Energy efficiency in particular— such as the implementation of LED lighting, smart grids, and energy-efficient HVAC systems— is considered one of the most cost-effective decarbonization strategies in the near term, making it a particularly beneficial approach for companies lacking the resources to take on more expensive decarbonization measures. However, companies of all sizes are expected to double down on energy efficiency in 2025.

Another efficiency strategy expected to grow in 2025 is operational efficiency, which prioritizes optimizing business processes to improve productivity. While operational efficiency can drive emissions reduction across all scopes, it proves a significant opportunity for Scope 3 decarbonization. For most companies, Scope 3 emissions make up the majority of their total carbon footprint, which is largely comprised of the company’s supply chain. Operational efficiency measures, which range from optimizing supply chain logistics to centralizing supplier engagement efforts, will be significant opportunities for decarbonization in 2025. That said, Scope 3, is notoriously difficult to decarbonize, with companies lacking visibility into their own supply chains or struggling to properly engage their suppliers.

Central to efficiency efforts, both within direct operations and beyond, will be the use of advanced decarbonization software to monitor and manage company emissions. For companies of any size, a lack of high-quality data and difficulties transforming strategy into action are often the most significant obstacles to emissions reduction. Well-designed software solutions help companies overcome these obstacles by centralizing data, simplifying education, and leveraging the power of technologies like AI and IoT to identify emissions reduction opportunities.

Cross-industry collaboration also remains crucial in advancing sustainability goals. By sharing best practices and innovative solutions, businesses can drive collective progress and achieve more significant impacts. This cooperative approach not only accelerates decarbonization efforts but also fosters a community dedicated to a more sustainable future.

Digital Tools are Key to Decarbonization 

Decarbonization software solutions are emerging as essential tools for businesses striving to reduce their carbon footprint. When asked about technological advancements to keep an eye on this year, Head of Zeigo Activate Vishnu Nair responded, “I think there’s this general perception that Carbon Management is this expensive complex endeavor that almost mandates a consulting-led bespoke approach. And while that may be true for large enterprises, it doesn’t need to be the case for midsized or smaller companies. Especially when you consider the advent of AI, I think we’re going to see more software like Zeigo Activate that simplifies the challenge and empowers businesses to manage their emissions journey on their own.”

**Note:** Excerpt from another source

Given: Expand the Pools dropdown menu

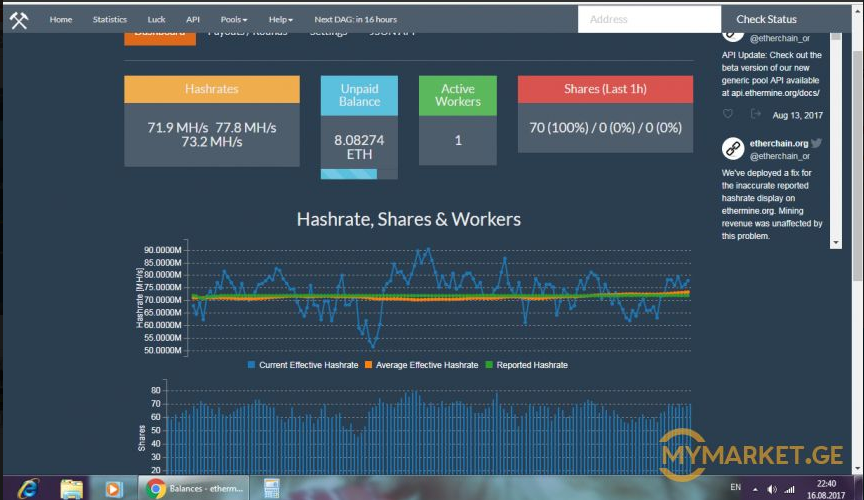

Sustainability software solutions enable companies to gather and analyze emissions data accurately. By leveraging insights from advanced analytics, businesses can pinpoint inefficiencies and implement targeted improvements. The use of artificial intelligence further enhances these efforts by optimizing energy consumption patterns and facilitating the integration of renewable energy technologies.

Final Thoughts 

As we look ahead, businesses will need to continue to innovate and adapt their strategies to meet evolving sustainability demands. Emerging technologies, evolving energy markets, and growing regulations are making it clearer than ever that decarbonization can no longer be supplemental but rather integral to your core business strategy.

Although the future of corporate decarbonization does not come without challenges, the opportunities for growth, innovation, and leadership only continue to grow. By staying ahead of trends and embracing new technologies, businesses can not only meet their sustainability goals but also thrive in a greener economy.